» **What to do**
Please copy the lines below, exactly as they are, from the one with "Given: Open the Education menu" through the one with "Given: Switch to the Explore side tab", and leave out the pictures.

========================================================================

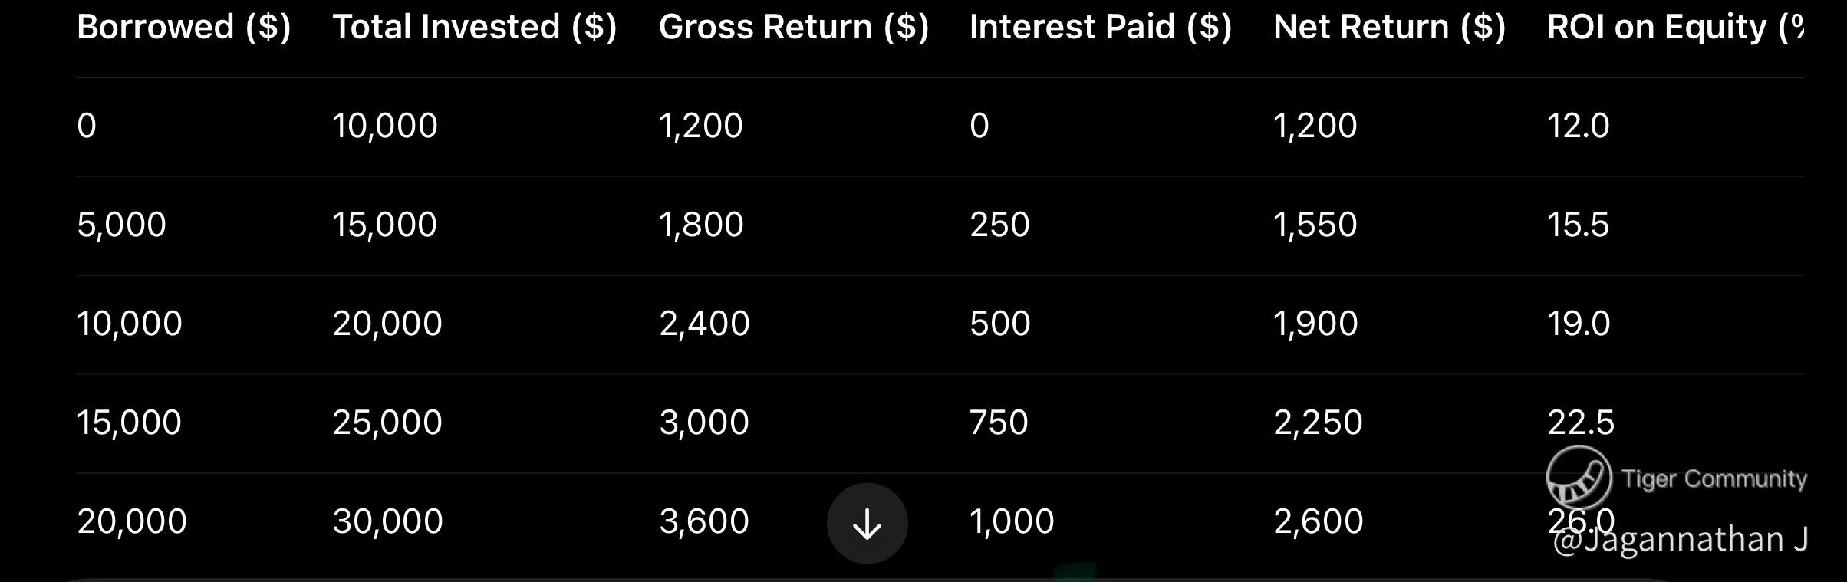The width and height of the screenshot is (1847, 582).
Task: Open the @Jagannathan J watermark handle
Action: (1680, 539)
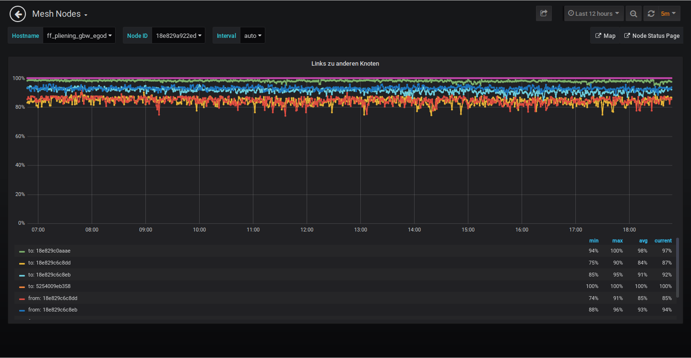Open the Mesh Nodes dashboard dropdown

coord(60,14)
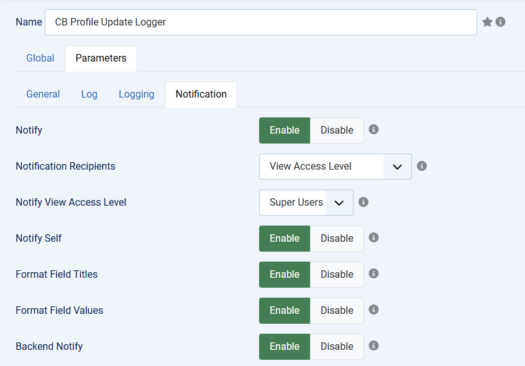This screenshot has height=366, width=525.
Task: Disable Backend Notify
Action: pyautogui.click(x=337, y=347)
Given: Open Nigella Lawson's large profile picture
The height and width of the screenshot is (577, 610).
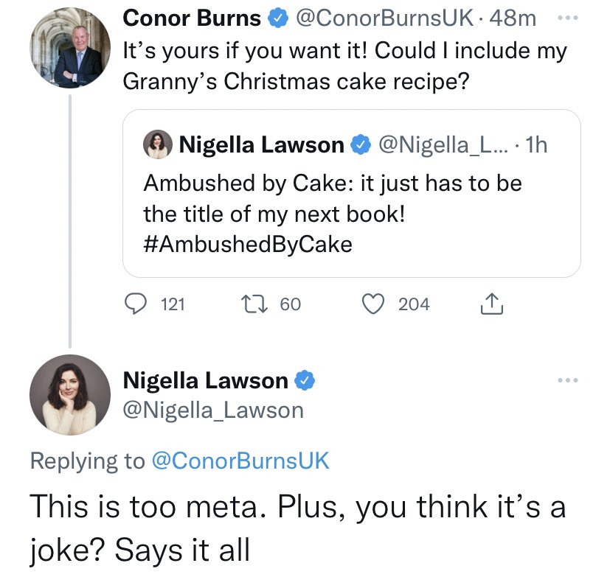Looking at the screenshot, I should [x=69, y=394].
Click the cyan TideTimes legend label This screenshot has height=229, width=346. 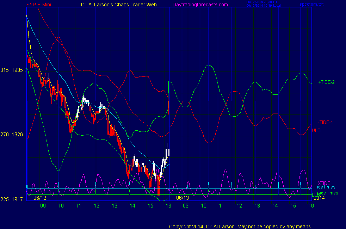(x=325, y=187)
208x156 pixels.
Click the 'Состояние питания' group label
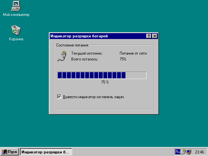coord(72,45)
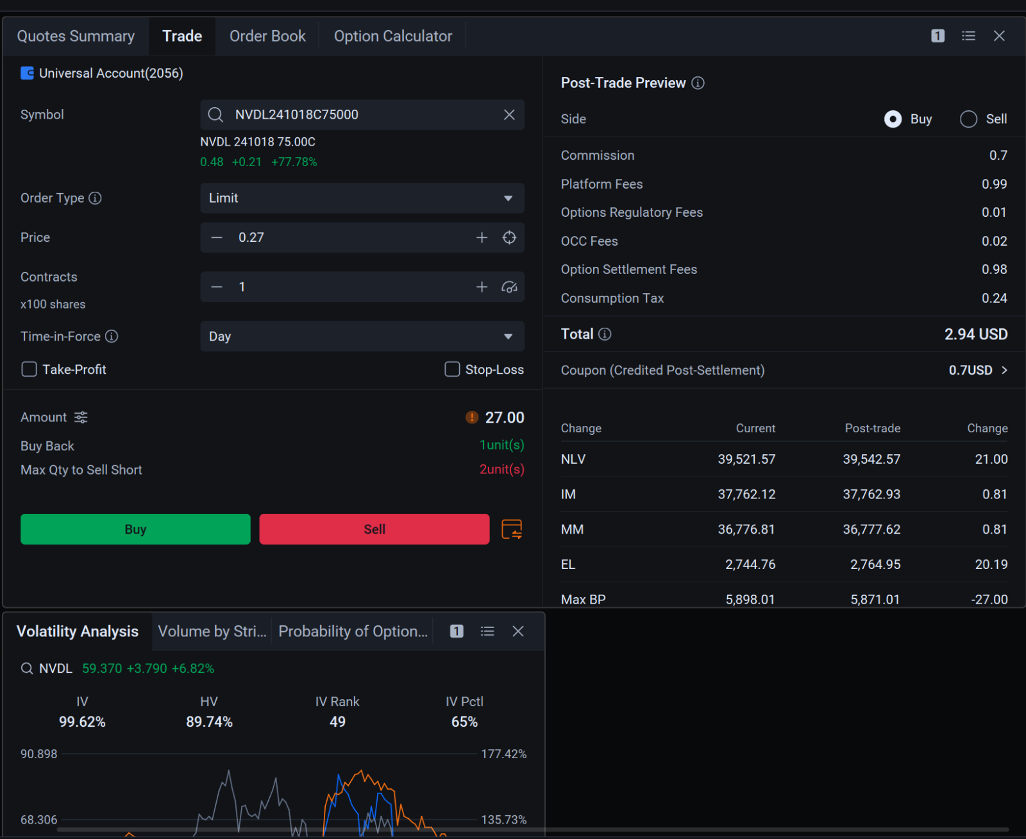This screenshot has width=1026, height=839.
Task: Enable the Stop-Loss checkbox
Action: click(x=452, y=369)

========================================================================

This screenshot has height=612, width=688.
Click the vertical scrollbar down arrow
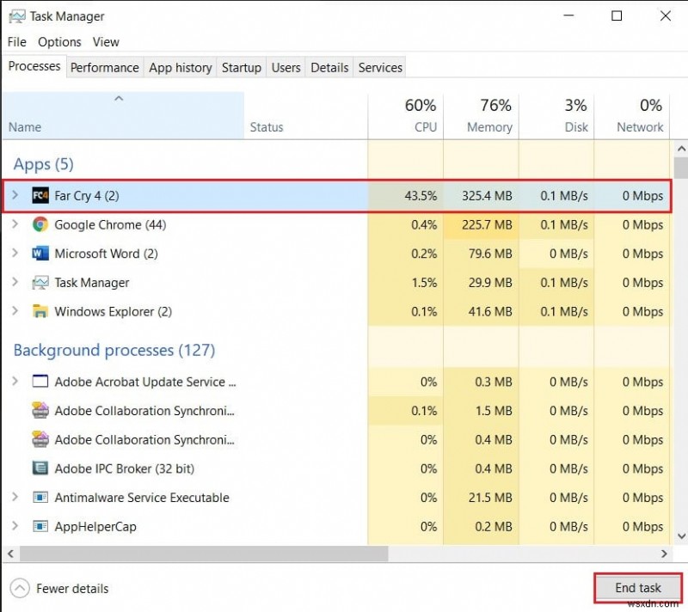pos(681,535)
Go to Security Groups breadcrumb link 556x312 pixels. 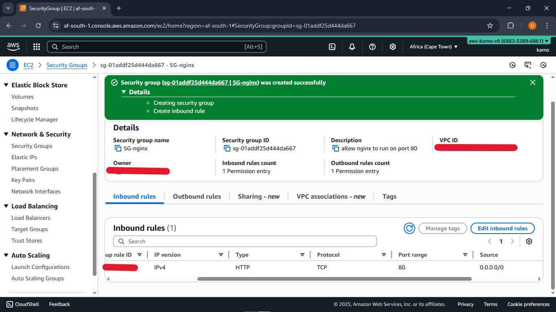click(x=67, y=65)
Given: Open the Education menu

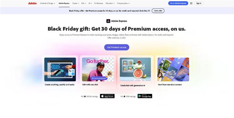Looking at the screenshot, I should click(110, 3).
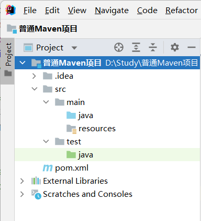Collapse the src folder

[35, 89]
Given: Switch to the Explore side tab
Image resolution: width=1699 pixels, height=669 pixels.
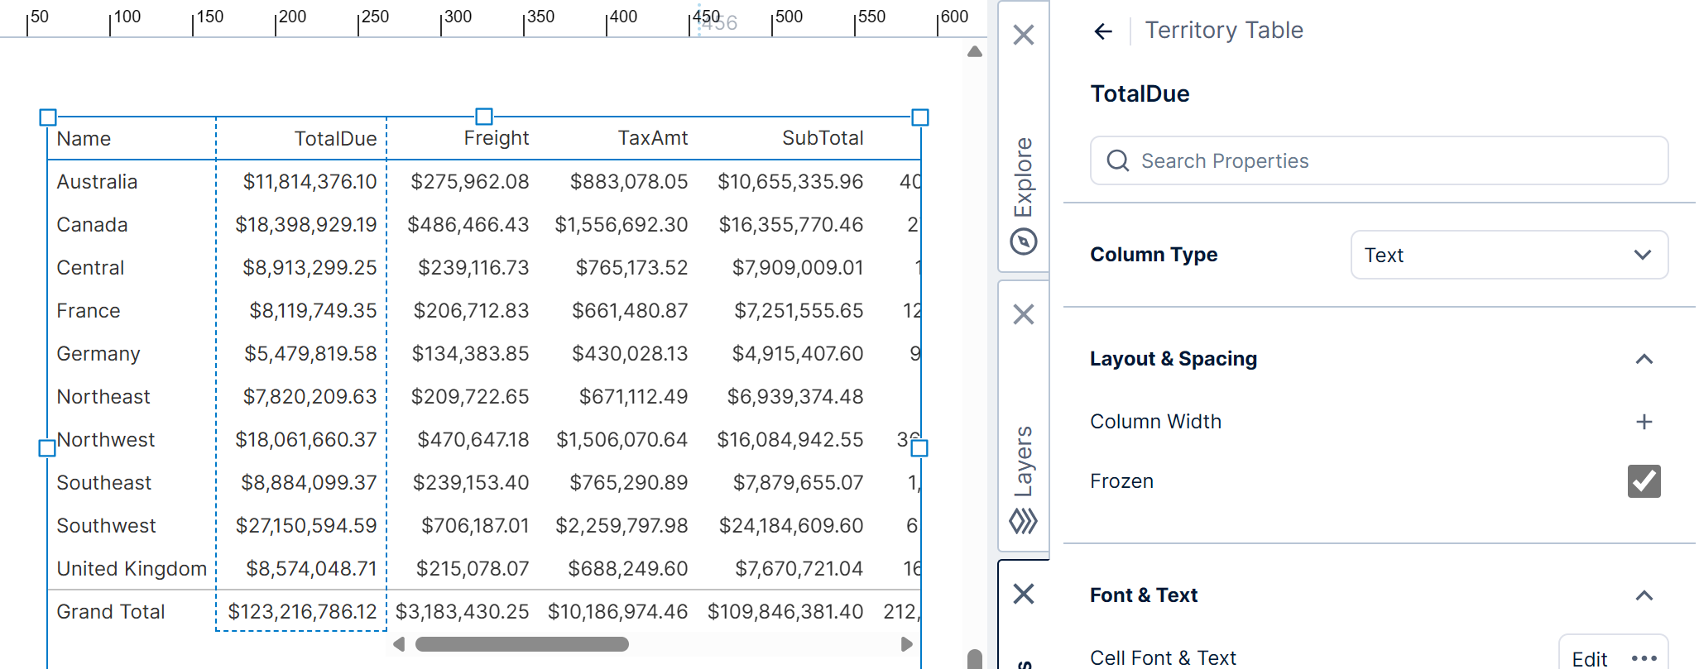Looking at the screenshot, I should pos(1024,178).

========================================================================

» **Exercise answer**
Given: Open the Education menu

Looking at the screenshot, I should click(110, 3).
Collapse the src folder

[35, 89]
Given: Switch to the Explore side tab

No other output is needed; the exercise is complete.